# START OF ROWS

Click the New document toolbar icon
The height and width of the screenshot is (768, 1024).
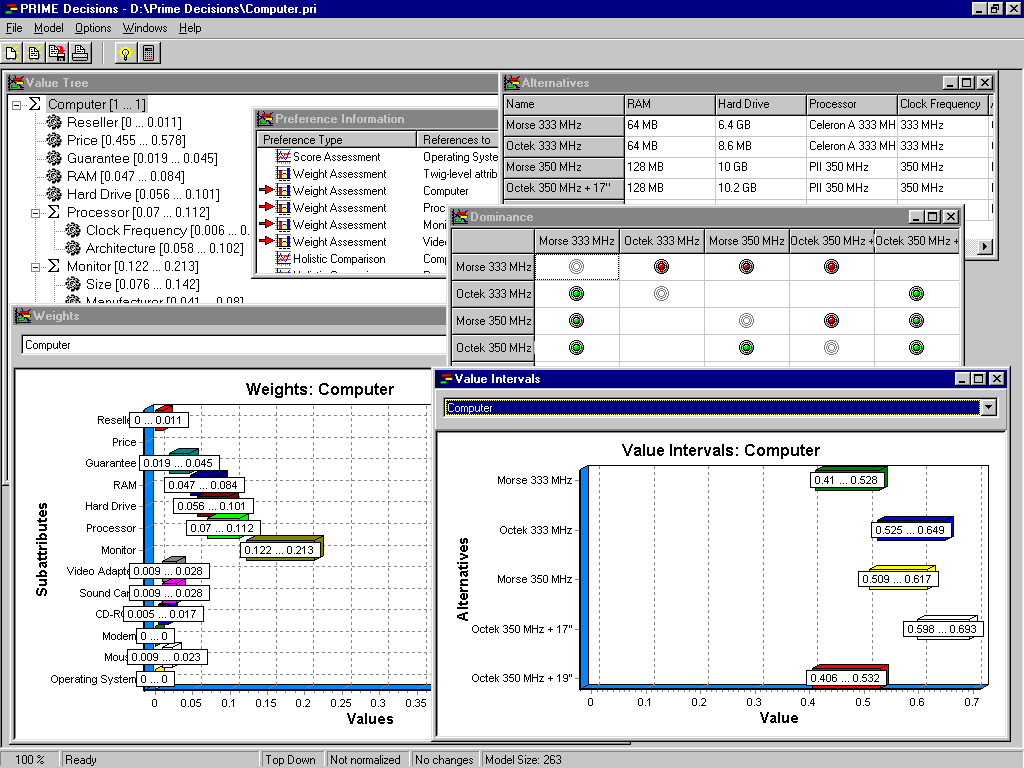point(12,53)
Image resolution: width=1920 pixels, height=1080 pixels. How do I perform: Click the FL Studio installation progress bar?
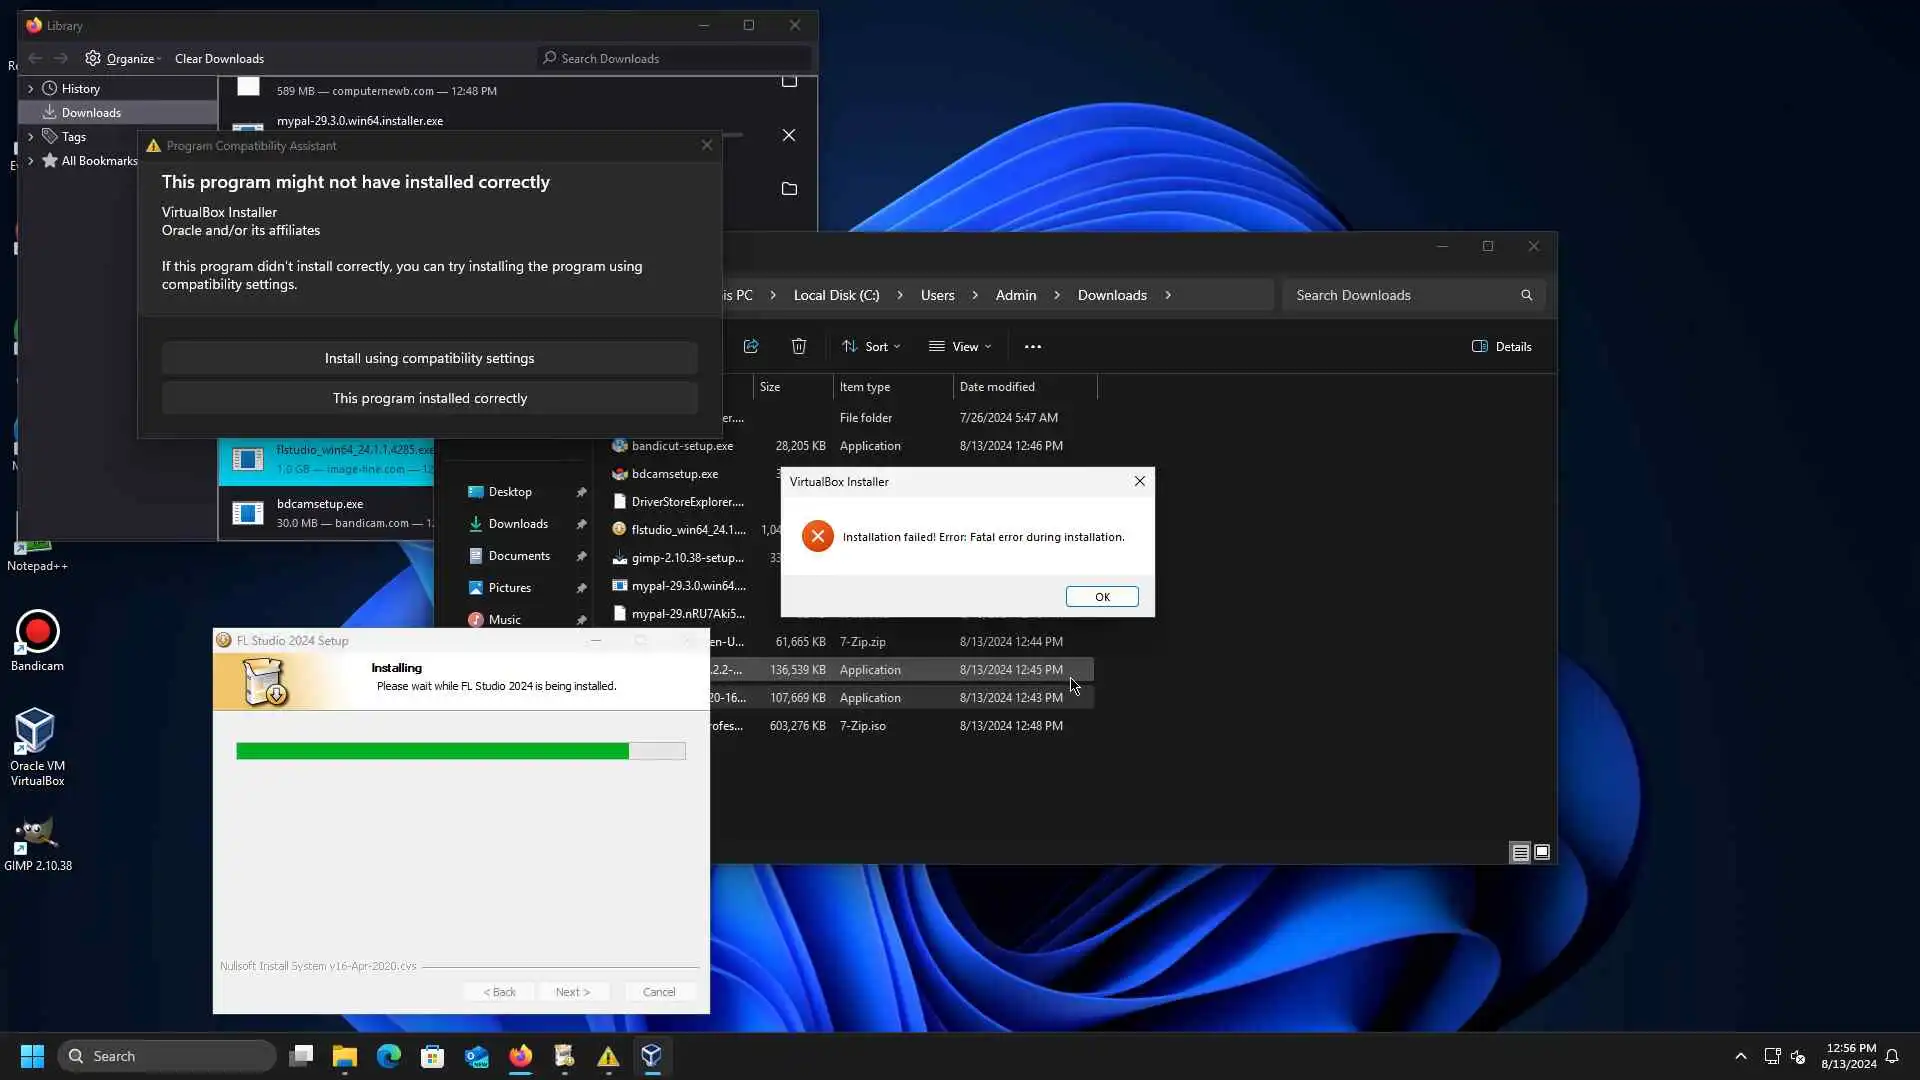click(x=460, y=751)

# END OF ROWS

» GIVEN EXERCISE: Reproduce the lines above verbatim, omitting the pictures from your reply.

» WRITTEN ANSWER:
Click the New document toolbar icon
The height and width of the screenshot is (768, 1024).
point(12,53)
Image resolution: width=1920 pixels, height=1080 pixels. How do I perform: Click the FL Studio installation progress bar?
click(x=460, y=751)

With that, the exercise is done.